** BEGIN MATERIALS PROVIDED **
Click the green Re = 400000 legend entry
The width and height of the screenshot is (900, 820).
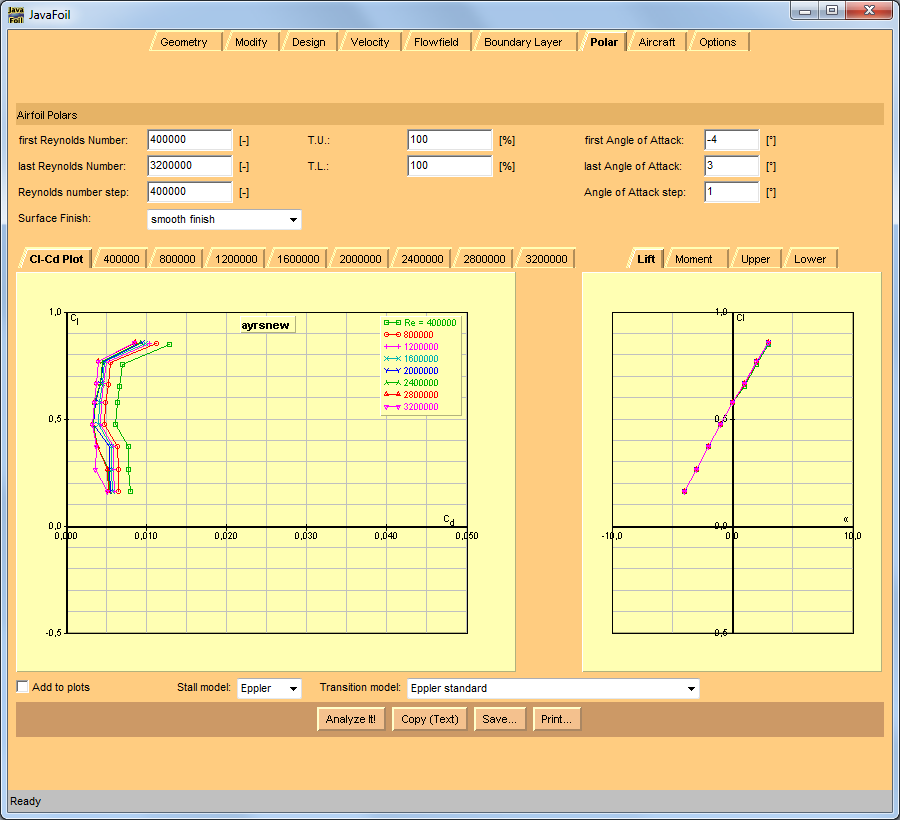pos(422,323)
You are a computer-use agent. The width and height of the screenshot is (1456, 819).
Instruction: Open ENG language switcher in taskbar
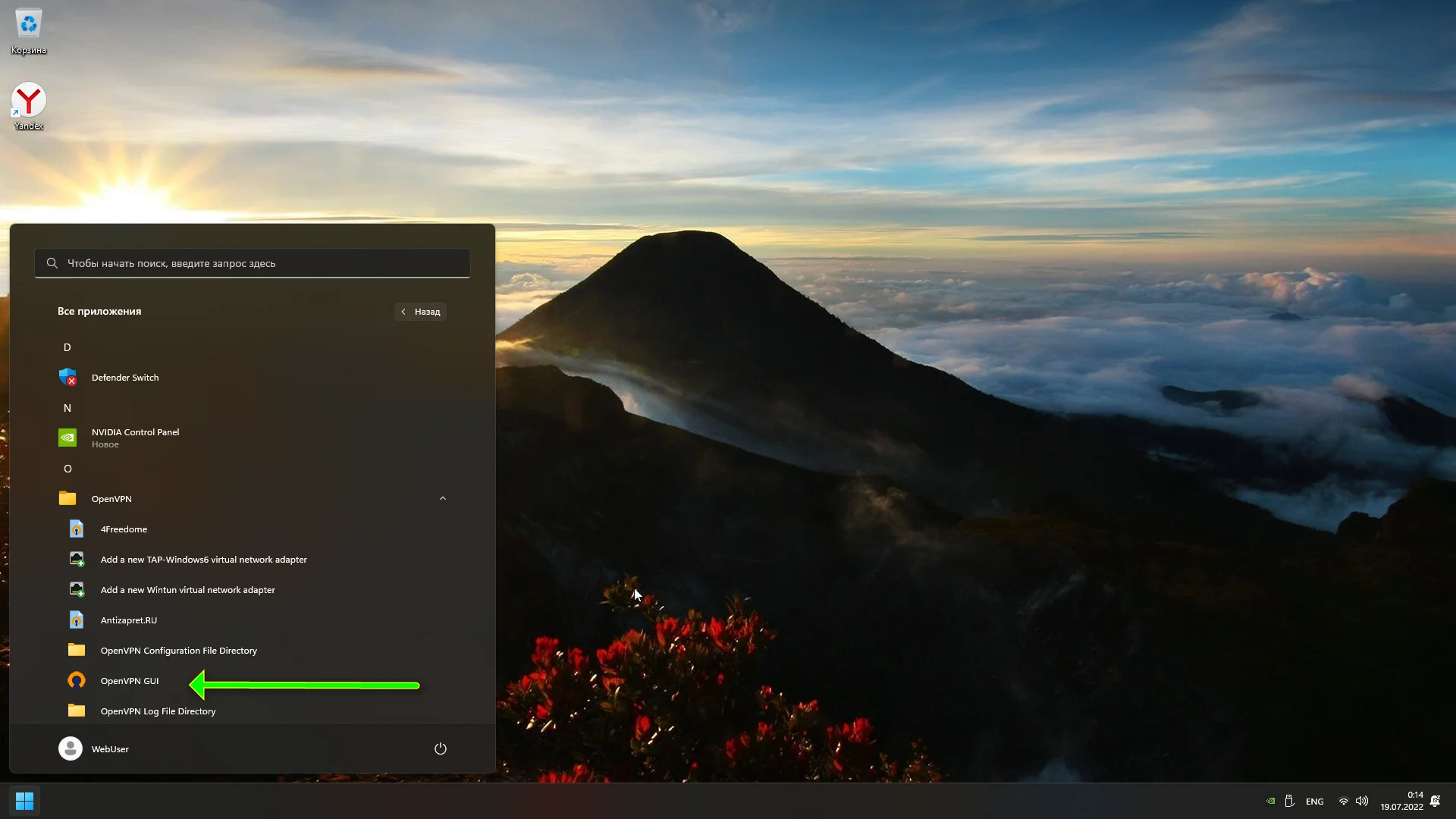pyautogui.click(x=1314, y=802)
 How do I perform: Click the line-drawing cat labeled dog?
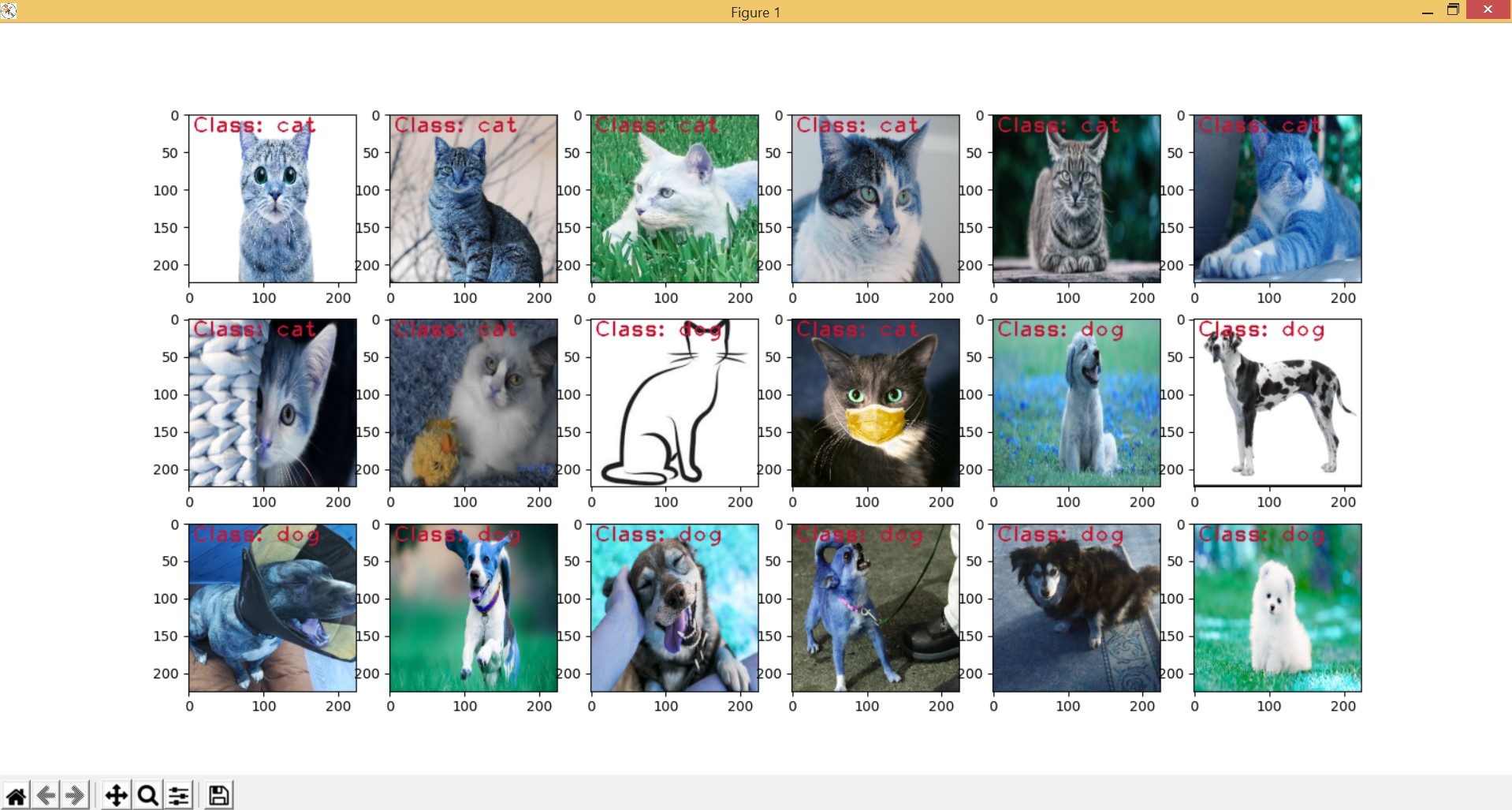pos(674,402)
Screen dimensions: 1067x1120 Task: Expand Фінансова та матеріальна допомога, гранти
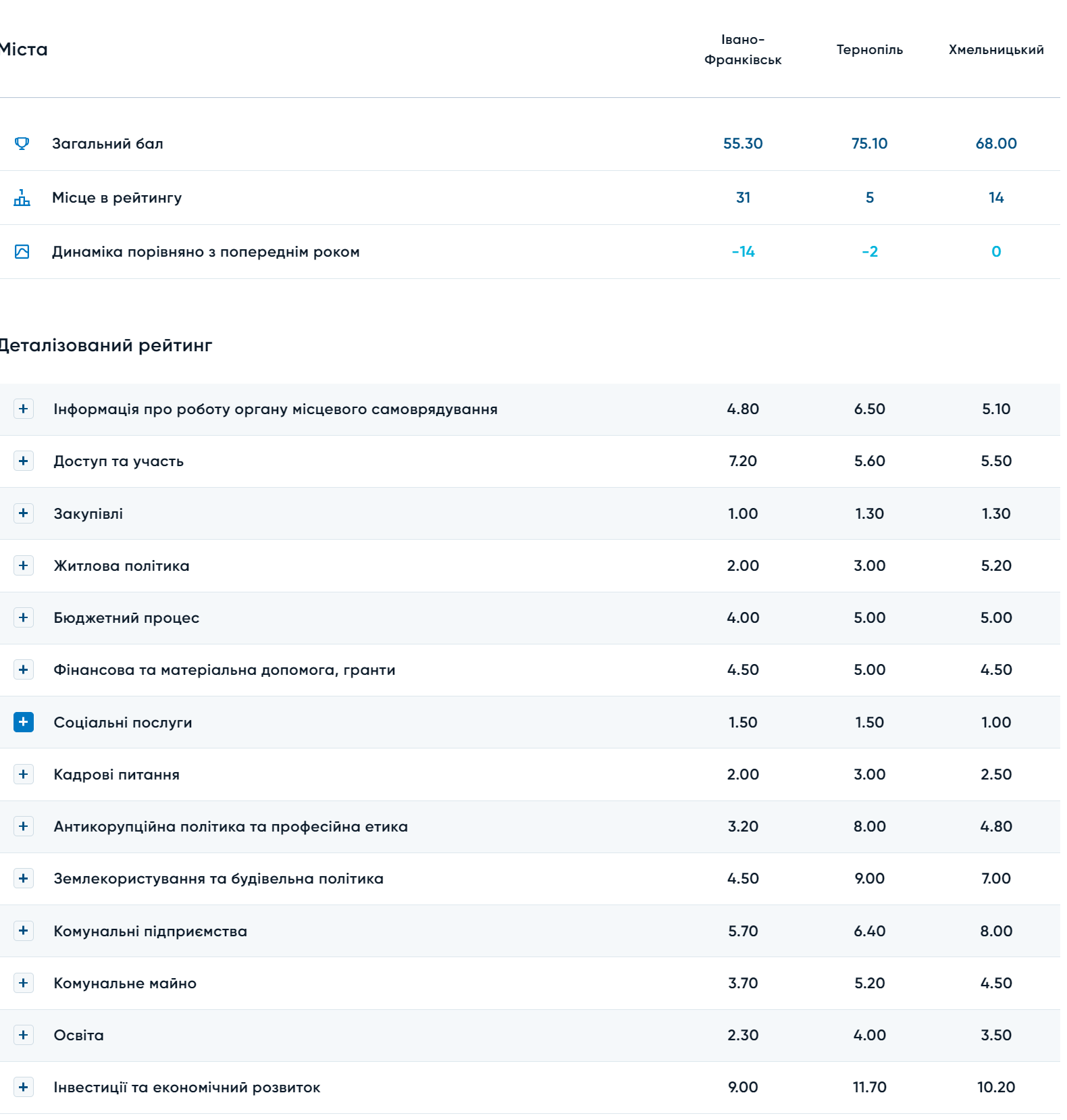[x=24, y=669]
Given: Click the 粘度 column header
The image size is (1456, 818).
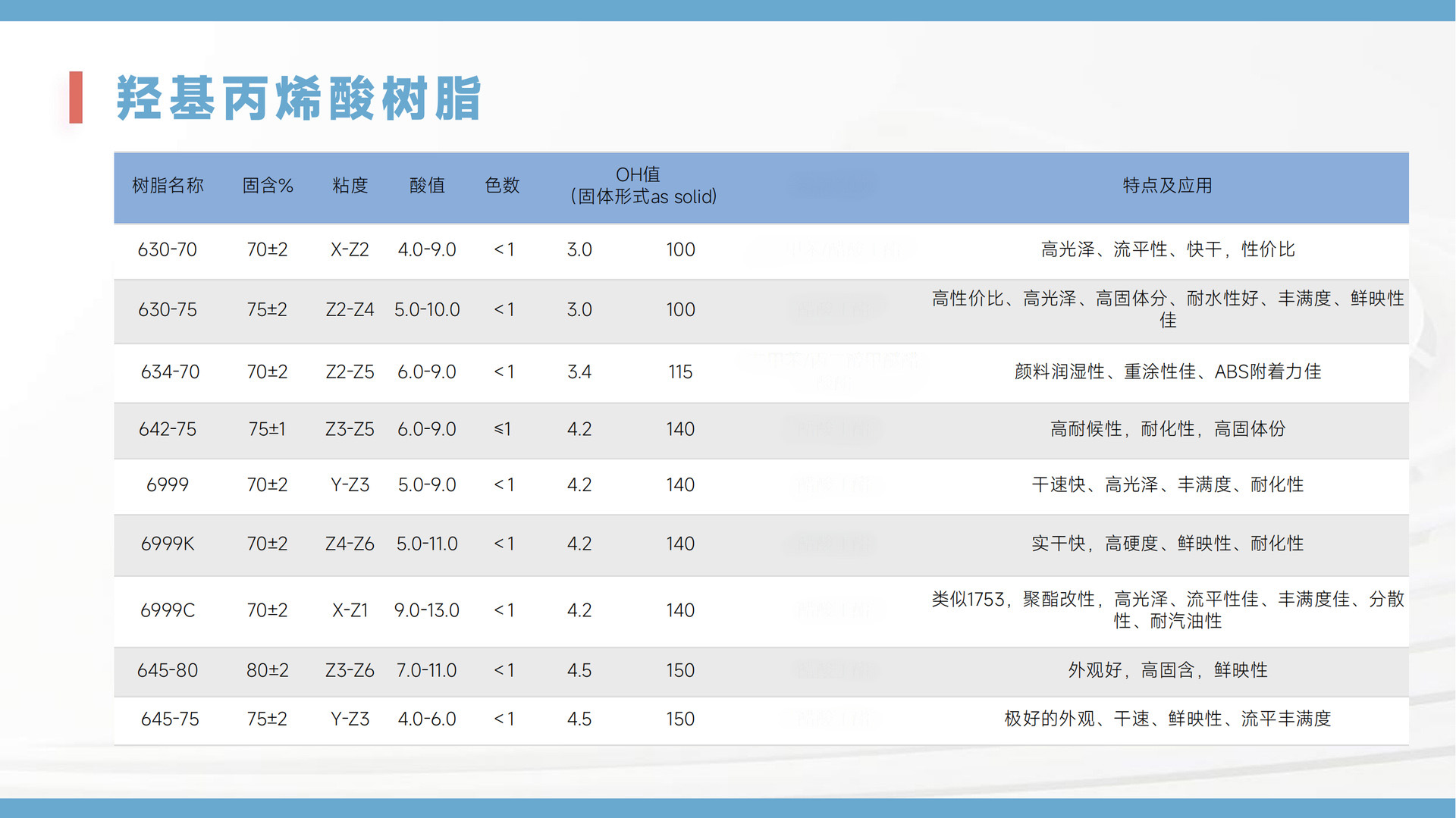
** END MATERIALS PROVIDED **
__WRITTEN TASK__. Revise all the records above by changing "screenshot" to "screen capture" wherever it appears and leaving everything else the same. Omit the pictures.

__EXPECTED OUTPUT__.
Click the green Re = 400000 legend entry
The width and height of the screen capture is (900, 820).
pos(422,323)
You are a computer-use agent. The width and height of the screen capture is (1456, 819).
Instruction: Open ENG language switcher in taskbar
pyautogui.click(x=1314, y=802)
 How do I perform: Click the line-drawing cat labeled dog?
pos(674,402)
Screen dimensions: 1067x1120 Task: Expand Фінансова та матеріальна допомога, гранти
[x=24, y=669]
Given: Click the 粘度 column header
The image size is (1456, 818).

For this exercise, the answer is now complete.